==== RECORDS PROVIDED ====
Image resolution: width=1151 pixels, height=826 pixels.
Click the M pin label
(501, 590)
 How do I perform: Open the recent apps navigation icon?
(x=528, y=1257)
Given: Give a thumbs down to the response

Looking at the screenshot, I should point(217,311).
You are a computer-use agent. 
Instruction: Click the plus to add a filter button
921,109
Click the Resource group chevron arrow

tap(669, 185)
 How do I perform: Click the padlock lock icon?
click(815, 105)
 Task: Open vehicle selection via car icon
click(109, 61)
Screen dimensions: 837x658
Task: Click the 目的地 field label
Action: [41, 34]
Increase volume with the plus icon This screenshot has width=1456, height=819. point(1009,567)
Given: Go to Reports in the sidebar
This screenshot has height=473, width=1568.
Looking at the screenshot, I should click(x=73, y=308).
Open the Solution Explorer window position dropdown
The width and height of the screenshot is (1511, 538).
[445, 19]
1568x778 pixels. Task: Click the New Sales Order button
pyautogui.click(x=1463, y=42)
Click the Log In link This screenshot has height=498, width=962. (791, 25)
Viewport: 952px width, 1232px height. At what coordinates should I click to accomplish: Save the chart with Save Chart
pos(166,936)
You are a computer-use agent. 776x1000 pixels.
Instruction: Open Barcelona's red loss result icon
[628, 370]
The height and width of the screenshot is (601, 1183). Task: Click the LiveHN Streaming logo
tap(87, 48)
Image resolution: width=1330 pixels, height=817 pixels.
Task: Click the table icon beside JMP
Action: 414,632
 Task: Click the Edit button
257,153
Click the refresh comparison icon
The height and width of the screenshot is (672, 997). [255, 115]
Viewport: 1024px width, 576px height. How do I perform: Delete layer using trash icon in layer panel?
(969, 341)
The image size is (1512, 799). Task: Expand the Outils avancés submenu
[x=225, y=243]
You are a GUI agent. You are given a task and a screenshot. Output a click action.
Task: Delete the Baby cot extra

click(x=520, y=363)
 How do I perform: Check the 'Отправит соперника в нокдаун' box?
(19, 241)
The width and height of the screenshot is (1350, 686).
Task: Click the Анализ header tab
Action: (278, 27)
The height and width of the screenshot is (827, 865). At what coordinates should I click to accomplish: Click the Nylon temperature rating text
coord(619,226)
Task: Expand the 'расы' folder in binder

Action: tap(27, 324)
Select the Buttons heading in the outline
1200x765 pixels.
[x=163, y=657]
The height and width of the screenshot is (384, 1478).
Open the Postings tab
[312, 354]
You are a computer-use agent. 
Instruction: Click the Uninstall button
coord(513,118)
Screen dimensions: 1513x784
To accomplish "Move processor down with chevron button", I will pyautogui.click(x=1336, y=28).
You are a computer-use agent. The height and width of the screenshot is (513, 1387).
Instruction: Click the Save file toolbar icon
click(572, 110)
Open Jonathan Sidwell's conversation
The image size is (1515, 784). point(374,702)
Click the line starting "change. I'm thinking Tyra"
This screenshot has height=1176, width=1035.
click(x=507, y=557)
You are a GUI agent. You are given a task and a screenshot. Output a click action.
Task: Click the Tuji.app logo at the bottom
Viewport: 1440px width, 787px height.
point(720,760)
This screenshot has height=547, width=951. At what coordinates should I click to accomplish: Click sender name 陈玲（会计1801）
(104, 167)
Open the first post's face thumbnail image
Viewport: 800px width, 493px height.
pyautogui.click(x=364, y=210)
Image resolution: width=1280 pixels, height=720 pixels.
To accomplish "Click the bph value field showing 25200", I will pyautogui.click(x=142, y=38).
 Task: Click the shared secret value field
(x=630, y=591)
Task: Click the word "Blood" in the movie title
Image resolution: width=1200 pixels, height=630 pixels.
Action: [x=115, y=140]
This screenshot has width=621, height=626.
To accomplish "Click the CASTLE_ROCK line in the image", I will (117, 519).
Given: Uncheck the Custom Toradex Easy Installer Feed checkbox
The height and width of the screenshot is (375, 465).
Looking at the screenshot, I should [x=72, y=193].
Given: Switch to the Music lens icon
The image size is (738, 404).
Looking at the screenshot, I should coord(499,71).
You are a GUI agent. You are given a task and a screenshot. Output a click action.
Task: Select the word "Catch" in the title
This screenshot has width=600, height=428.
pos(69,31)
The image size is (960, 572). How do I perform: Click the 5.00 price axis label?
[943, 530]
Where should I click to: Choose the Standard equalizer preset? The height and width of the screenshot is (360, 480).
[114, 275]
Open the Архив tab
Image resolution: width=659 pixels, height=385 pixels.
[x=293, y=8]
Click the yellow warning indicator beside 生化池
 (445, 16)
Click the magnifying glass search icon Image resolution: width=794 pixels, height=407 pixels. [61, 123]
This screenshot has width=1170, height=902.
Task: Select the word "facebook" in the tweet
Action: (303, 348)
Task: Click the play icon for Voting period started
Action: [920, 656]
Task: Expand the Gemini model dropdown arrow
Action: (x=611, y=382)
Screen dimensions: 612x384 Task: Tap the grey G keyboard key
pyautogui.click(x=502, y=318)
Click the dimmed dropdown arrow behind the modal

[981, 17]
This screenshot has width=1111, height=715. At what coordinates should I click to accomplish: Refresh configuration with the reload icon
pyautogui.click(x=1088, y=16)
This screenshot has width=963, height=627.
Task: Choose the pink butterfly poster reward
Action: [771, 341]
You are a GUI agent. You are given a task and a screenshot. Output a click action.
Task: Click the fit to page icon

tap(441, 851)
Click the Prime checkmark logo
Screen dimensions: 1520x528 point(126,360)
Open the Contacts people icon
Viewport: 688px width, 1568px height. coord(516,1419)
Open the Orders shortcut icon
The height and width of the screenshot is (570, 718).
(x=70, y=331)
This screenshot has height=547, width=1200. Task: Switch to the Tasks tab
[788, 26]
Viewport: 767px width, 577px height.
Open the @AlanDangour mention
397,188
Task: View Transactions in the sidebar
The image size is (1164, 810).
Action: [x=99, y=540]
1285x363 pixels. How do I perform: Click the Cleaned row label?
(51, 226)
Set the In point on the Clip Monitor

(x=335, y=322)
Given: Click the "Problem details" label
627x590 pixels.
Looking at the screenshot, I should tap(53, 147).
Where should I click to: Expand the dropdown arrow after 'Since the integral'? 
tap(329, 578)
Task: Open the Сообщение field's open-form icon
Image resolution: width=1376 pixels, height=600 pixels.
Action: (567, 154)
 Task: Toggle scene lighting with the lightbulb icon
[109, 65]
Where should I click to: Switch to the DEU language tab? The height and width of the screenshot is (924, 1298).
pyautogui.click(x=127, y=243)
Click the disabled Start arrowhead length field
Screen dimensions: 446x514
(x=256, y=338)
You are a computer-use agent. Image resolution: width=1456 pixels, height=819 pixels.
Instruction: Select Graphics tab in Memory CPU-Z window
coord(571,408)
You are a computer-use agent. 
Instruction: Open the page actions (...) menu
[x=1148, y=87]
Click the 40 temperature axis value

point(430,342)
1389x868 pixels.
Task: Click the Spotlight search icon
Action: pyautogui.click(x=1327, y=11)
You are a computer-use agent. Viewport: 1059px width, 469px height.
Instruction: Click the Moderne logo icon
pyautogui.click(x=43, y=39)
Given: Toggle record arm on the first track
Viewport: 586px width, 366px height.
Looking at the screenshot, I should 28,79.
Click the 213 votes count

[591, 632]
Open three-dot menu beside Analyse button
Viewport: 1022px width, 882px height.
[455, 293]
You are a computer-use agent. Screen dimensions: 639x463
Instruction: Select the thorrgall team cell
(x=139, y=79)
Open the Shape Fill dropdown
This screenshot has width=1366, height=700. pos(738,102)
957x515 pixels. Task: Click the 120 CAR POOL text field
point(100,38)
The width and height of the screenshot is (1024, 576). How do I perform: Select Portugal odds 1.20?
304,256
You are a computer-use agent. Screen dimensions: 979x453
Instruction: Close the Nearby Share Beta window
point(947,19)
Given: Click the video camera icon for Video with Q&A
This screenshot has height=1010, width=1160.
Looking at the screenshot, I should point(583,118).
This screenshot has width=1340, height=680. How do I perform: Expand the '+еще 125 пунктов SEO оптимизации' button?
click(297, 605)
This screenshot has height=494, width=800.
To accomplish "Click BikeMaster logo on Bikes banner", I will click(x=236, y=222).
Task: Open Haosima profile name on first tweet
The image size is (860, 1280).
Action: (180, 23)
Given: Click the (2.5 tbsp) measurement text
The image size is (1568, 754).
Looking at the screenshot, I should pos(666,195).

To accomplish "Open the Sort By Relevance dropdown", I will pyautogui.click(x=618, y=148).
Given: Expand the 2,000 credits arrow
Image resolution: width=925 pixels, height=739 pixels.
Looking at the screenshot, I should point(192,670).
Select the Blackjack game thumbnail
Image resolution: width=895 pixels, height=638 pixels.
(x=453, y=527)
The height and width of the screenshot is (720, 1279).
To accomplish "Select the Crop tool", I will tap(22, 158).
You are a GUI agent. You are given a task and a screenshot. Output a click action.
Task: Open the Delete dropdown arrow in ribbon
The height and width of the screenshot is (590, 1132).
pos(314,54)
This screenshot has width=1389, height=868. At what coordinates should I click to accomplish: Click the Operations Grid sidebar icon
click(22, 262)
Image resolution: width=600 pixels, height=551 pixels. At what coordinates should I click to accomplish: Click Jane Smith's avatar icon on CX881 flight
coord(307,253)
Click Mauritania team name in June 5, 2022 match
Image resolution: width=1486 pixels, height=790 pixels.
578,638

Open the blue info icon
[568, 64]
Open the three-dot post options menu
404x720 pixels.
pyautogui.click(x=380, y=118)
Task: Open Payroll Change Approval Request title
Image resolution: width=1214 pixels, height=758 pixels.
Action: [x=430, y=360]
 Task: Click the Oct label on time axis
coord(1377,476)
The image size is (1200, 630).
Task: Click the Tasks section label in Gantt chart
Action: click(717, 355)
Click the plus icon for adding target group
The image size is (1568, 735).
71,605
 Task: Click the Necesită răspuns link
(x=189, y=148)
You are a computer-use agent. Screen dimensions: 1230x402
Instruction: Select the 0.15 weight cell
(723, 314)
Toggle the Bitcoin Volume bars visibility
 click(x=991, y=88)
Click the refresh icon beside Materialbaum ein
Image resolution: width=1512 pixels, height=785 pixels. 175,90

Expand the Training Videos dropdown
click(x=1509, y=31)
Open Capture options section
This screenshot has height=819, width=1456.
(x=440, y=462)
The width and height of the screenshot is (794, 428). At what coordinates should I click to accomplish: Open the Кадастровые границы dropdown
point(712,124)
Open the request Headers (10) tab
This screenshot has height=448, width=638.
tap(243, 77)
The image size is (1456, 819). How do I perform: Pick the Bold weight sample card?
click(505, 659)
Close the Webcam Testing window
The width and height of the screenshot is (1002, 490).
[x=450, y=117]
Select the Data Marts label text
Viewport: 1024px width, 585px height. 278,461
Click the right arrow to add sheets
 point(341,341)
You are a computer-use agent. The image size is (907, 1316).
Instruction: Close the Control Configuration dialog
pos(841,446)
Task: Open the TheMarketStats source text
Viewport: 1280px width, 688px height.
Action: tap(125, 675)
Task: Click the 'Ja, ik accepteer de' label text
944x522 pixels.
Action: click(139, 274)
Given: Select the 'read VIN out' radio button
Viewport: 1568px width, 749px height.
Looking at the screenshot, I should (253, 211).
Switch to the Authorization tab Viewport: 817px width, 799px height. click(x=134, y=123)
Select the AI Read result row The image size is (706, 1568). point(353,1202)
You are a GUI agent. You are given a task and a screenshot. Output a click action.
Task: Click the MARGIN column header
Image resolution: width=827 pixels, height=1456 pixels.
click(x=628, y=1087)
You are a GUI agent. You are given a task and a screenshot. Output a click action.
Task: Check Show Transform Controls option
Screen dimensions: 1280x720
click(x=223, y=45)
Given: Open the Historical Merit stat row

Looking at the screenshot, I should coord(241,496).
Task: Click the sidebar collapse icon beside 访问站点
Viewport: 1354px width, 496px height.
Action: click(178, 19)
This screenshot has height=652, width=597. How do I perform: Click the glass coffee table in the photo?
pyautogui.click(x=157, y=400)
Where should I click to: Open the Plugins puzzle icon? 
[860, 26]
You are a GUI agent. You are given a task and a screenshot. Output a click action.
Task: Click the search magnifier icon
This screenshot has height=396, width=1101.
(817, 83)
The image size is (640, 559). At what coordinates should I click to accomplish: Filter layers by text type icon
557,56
====
▶ _EXERCISE DIRECTIONS_
Give back the material from the line with "Increase volume with" to the line with "[x=163, y=657]", swapping "Baby cot" for "crib" and leaving everything else unchanged.

▶ _FINISHED EXERCISE_
Increase volume with the plus icon This screenshot has width=1456, height=819. point(1009,567)
Given: Go to Reports in the sidebar
This screenshot has height=473, width=1568.
Looking at the screenshot, I should click(x=73, y=308).
Open the Solution Explorer window position dropdown
The width and height of the screenshot is (1511, 538).
[445, 19]
1568x778 pixels. Task: Click the New Sales Order button
pyautogui.click(x=1463, y=42)
Click the Log In link This screenshot has height=498, width=962. (791, 25)
Viewport: 952px width, 1232px height. At what coordinates should I click to accomplish: Save the chart with Save Chart
pos(166,936)
You are a computer-use agent. 776x1000 pixels.
Instruction: Open Barcelona's red loss result icon
[628, 370]
The height and width of the screenshot is (601, 1183). Task: Click the LiveHN Streaming logo
tap(87, 48)
Image resolution: width=1330 pixels, height=817 pixels.
Task: Click the table icon beside JMP
Action: 414,632
 Task: Click the Edit button
257,153
Click the refresh comparison icon
The height and width of the screenshot is (672, 997). [255, 115]
Viewport: 1024px width, 576px height. How do I perform: Delete layer using trash icon in layer panel?
(969, 341)
The image size is (1512, 799). Task: Expand the Outils avancés submenu
[x=225, y=243]
You are a GUI agent. You are given a task and a screenshot. Output a click action.
Task: Delete the crib extra

click(x=520, y=363)
 How do I perform: Check the 'Отправит соперника в нокдаун' box?
(19, 241)
The width and height of the screenshot is (1350, 686).
Task: Click the Анализ header tab
Action: (278, 27)
The height and width of the screenshot is (827, 865). At what coordinates should I click to accomplish: Click the Nylon temperature rating text
coord(619,226)
Task: Expand the 'расы' folder in binder

Action: tap(27, 324)
Select the Buttons heading in the outline
1200x765 pixels.
[x=163, y=657]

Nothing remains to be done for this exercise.